Wi-Fi initially stood for Wireless Fidelity — somehow a counterpart to High Fidelity. It was first used in 1999, and comparing these two is something of a stretch. So these days the organization that was formed to establish and enforce standards for the technology, the Wi-Fi Alliance, (a consortium of more than 300 companies) discourages the use of the words Wireless Fidelity, and simply identifies Wi-Fi as a brand name that stands for nothing in particular. So much for that!

When we talk about Wi-Fi, and the relatively small area in which a particular system will work, we are really describing a Local Area Network. But in this case a wireless local area network. The area covered is small, often no more than 120 feet across. (Outdoors it is bigger — about 300 feet across). And it’s called a hot spot.

Your laptop, when used, will make contact, wirelessly, with an access point. The gadget located at this access point is properly called a wireless router. This router has two sides to it. On the one side is a radio transmitter and receiver, making contact with your laptop (actually the wireless adapter in your laptop). On the other side are the wires to the telephone facilities (using, likely, an Ethernet connection and ADSL) or to cable facilities.

Certainly it’s neat to be able to access the net from the local coffee shop. But from a practical standpoint it’s even neater to establish a Wi-Fi network in one’s house. Then the laptop can be carried from the bedroom to the kitchen to the den without losing the information on the screen. Also a second desktop – likely at the other end of the house – can share Internet access without stringing wires across the floor or through the attic.

But hold on. If you can access the Internet from your kitchen by using the access point in your den, then why can’t the fellow who lives next door connect to the same access point from his den, and do it on your nickel? Or, how about that car parked across the street? Is that a computer on the driver’s lap? Is he using your local area network? Yes, he likely is, and there’s even a word for it: wardriving.

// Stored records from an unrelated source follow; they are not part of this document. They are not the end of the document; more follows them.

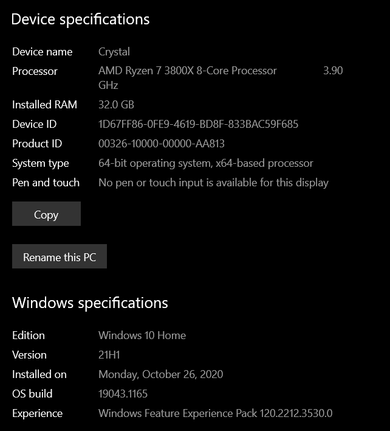Click the OS build number 19043.1165
390x431 pixels.
click(x=123, y=394)

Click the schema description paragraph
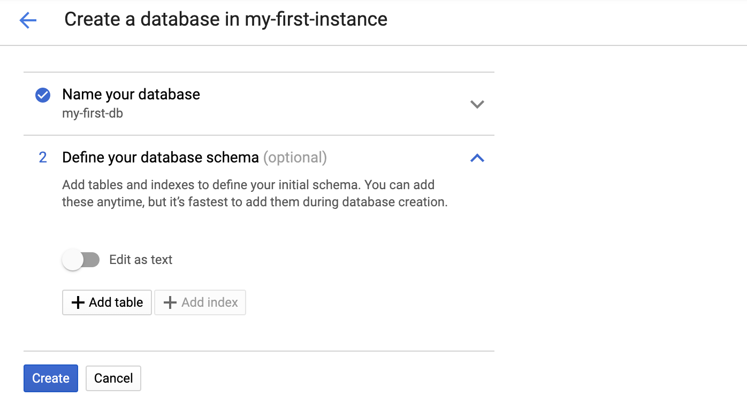click(255, 193)
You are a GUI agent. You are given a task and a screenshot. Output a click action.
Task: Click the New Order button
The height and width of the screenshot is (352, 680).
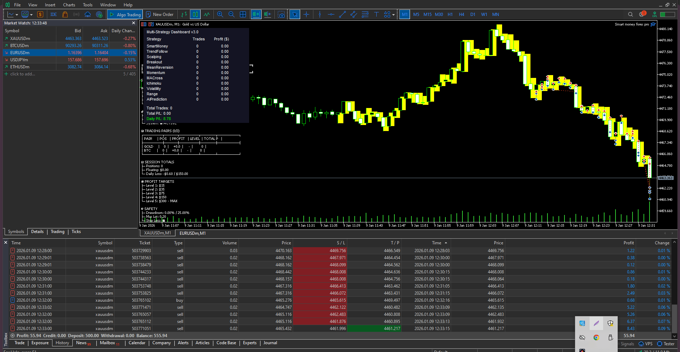point(159,15)
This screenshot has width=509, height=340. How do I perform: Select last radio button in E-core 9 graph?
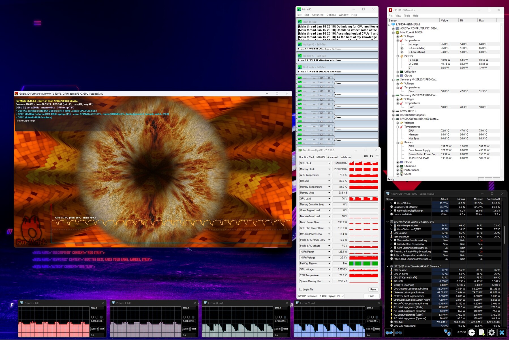377,317
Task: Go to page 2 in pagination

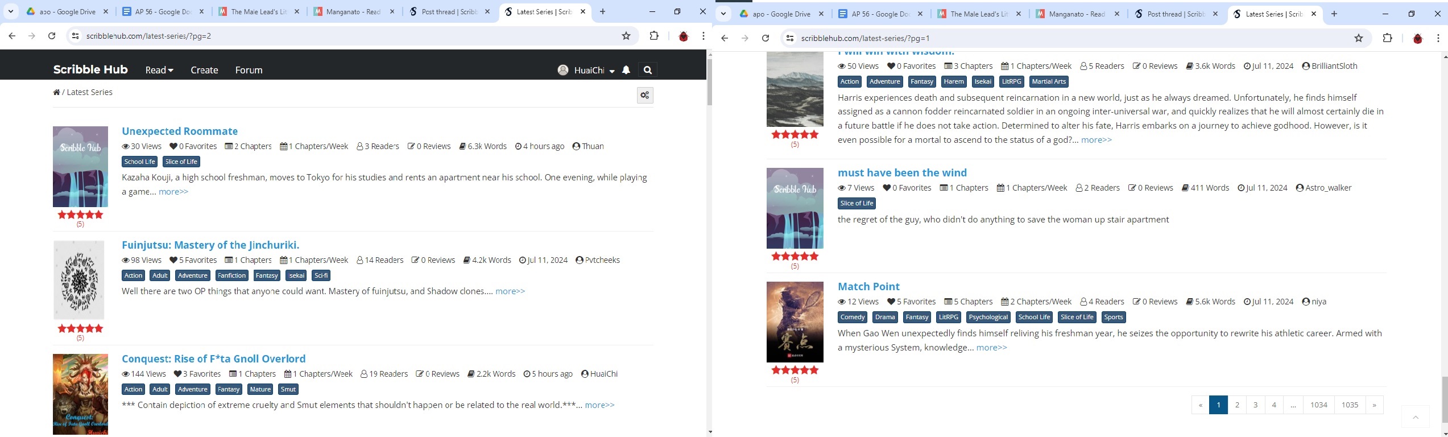Action: [1237, 405]
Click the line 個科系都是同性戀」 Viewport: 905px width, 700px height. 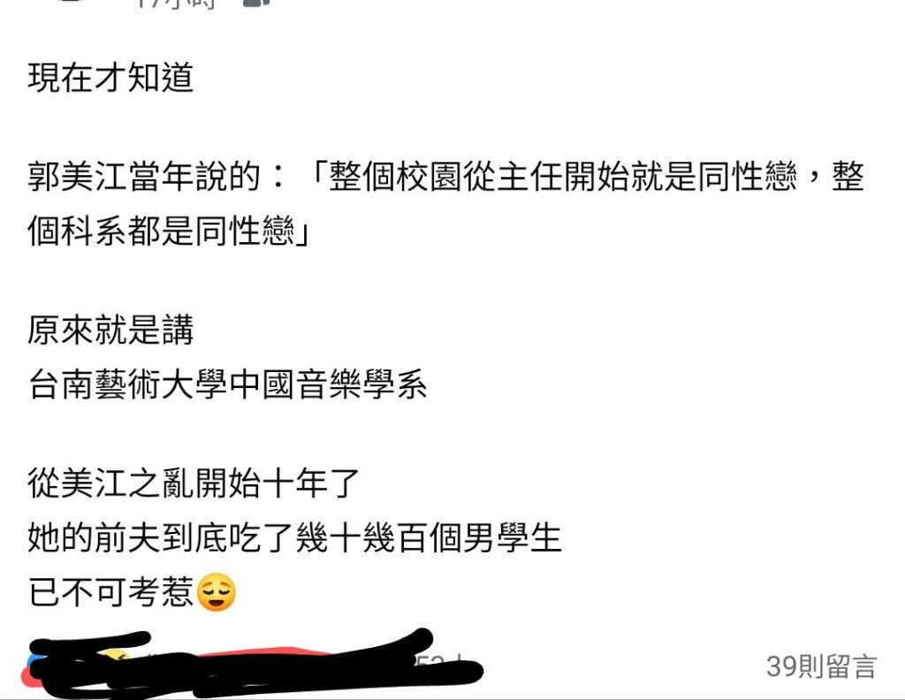[x=169, y=231]
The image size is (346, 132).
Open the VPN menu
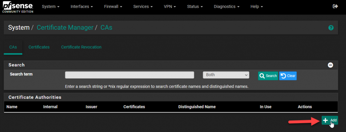[170, 7]
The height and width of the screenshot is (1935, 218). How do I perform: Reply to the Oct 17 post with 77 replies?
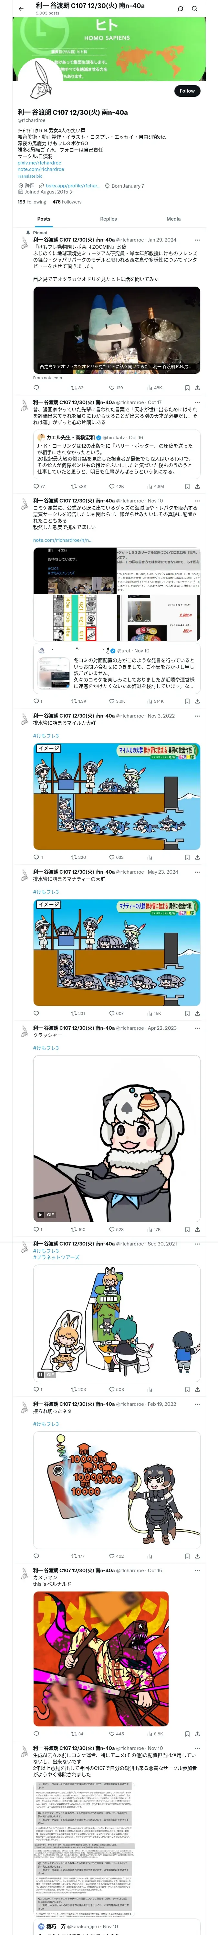point(39,486)
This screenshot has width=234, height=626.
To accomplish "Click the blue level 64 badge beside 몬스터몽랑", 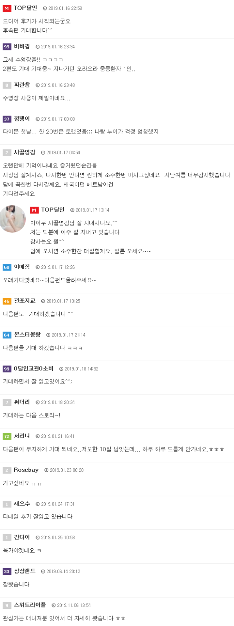I will click(7, 335).
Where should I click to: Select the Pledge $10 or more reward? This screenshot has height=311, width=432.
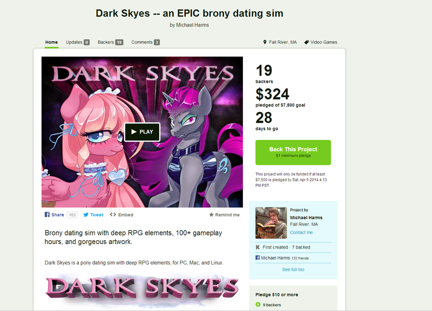293,299
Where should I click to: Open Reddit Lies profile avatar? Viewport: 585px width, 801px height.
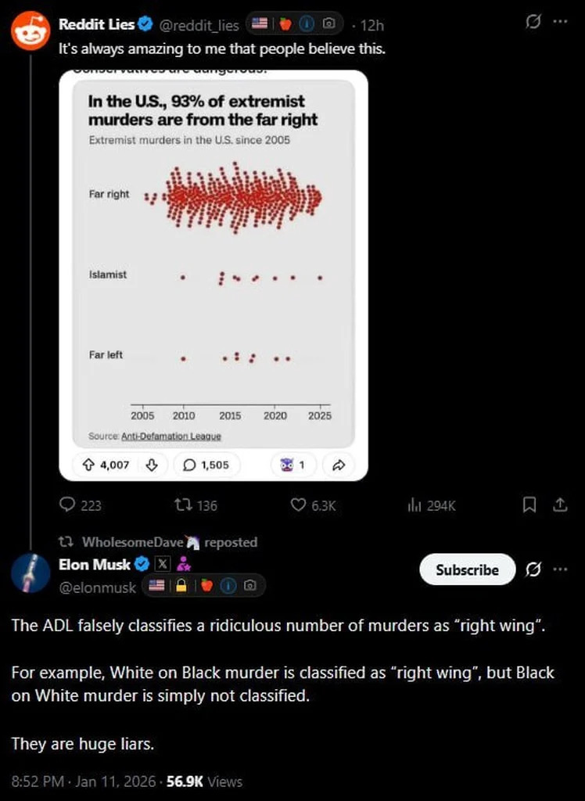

But all is not lost. The wireless router you purchased is loaded with security capabilities, and you can easily set it up with passwords. But most people don’t, so the possibility of (illegal) shared access remains.

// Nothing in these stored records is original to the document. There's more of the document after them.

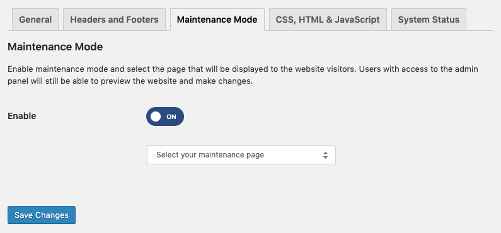The image size is (501, 233).
Task: Open the Select your maintenance page dropdown
Action: pyautogui.click(x=241, y=155)
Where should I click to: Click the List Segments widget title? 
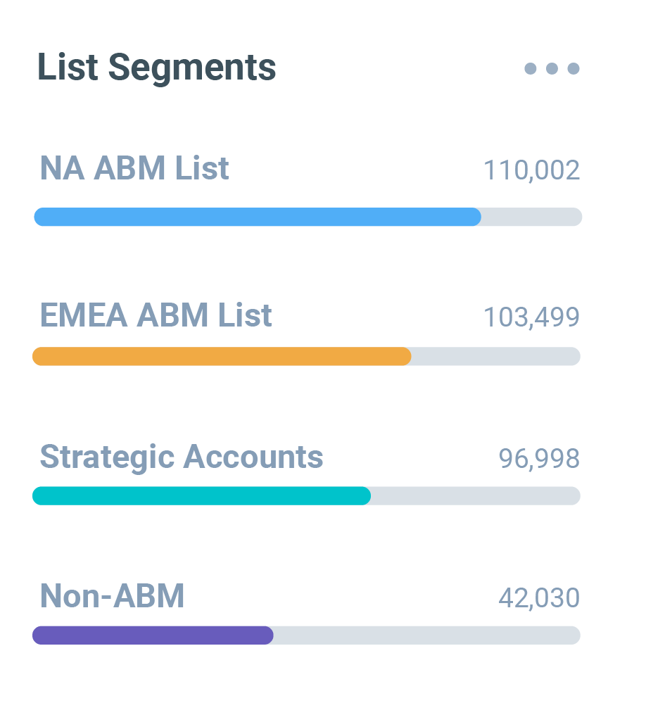pos(156,68)
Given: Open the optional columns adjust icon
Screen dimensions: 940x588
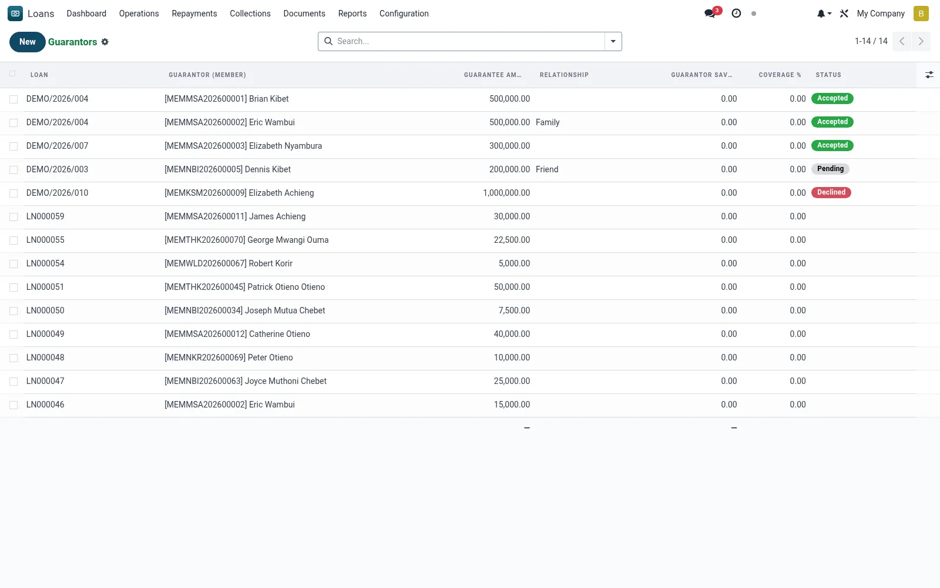Looking at the screenshot, I should click(929, 75).
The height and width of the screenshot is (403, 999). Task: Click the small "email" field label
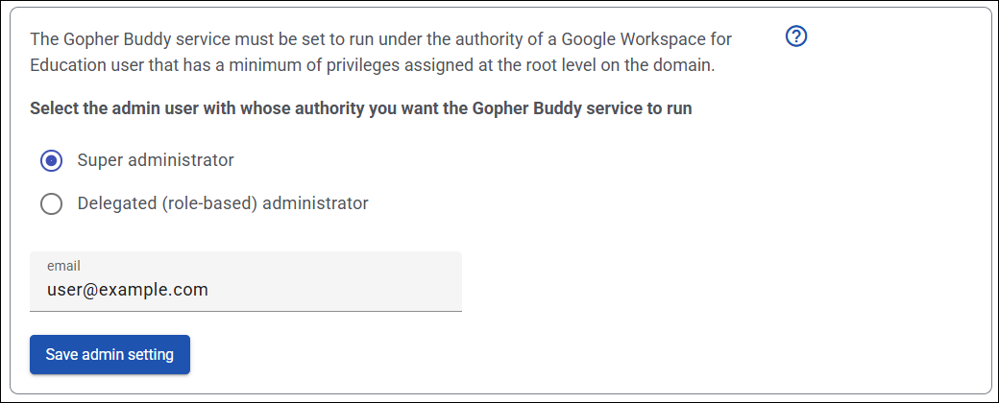63,266
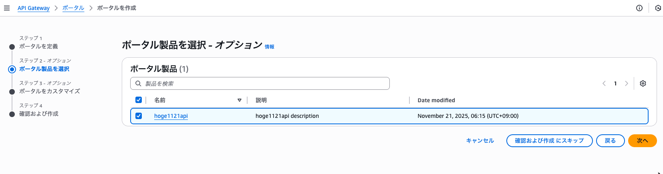
Task: Click the 説明 column header
Action: click(x=261, y=100)

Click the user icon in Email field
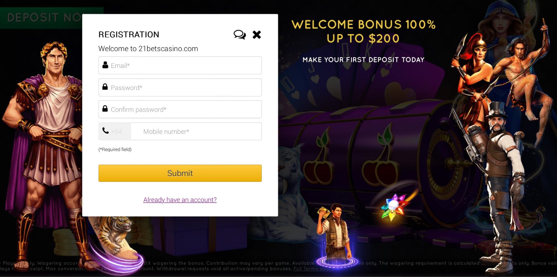105,65
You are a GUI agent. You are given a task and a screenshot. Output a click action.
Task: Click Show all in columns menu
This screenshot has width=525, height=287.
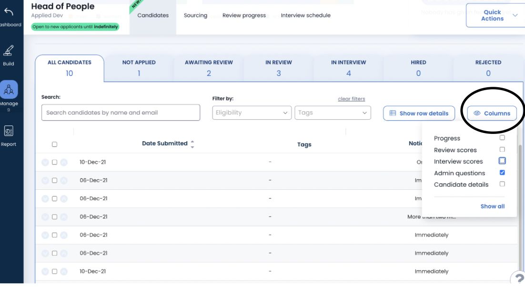492,206
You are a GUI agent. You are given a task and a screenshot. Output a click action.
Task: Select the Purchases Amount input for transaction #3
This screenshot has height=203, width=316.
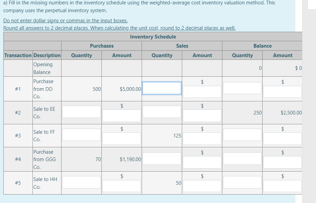121,138
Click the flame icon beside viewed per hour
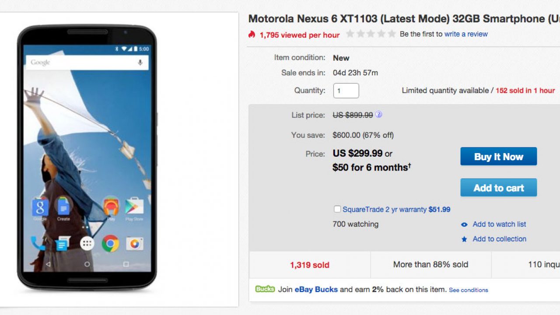 252,34
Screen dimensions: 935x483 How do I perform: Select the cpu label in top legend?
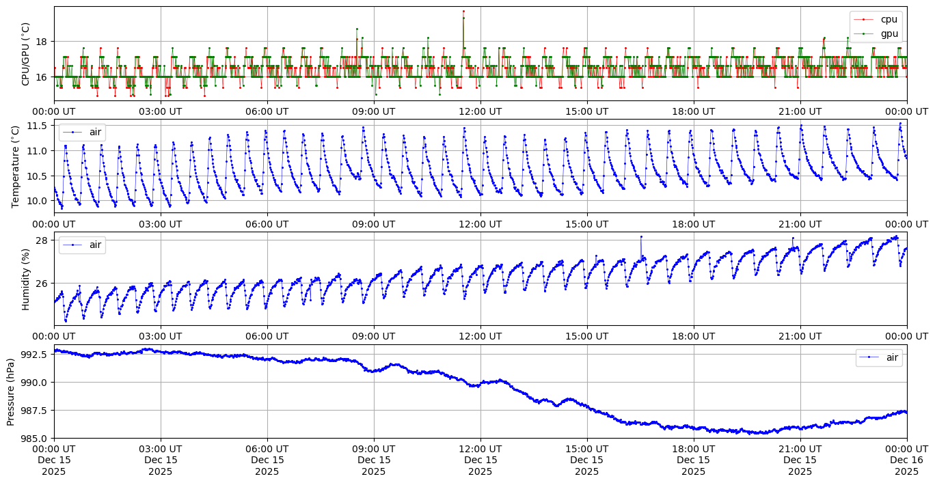[x=889, y=20]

The question of transmission technology has proven to be the biggest challenge. Certainly you want your laptop, which works quite well with the local area network you have set up in your house, to also work in the airport waiting lounge, and the hotel lobby, and other places where Wi-Fi is provided. That, of course, means that all transmission schemes must either be identical, or so standardized, that every computer set up with Wi-Fi will be able to establish communication links. And that means standardization.

Most standards of this sort are established by working groups within the Institute Of Electrical and Electronic Engineers (IEEE). In the case of wireless LANs the standard is identified as IEEE 802.11. There are, at the present time, several iterations of this standard. Let’s review them briefly.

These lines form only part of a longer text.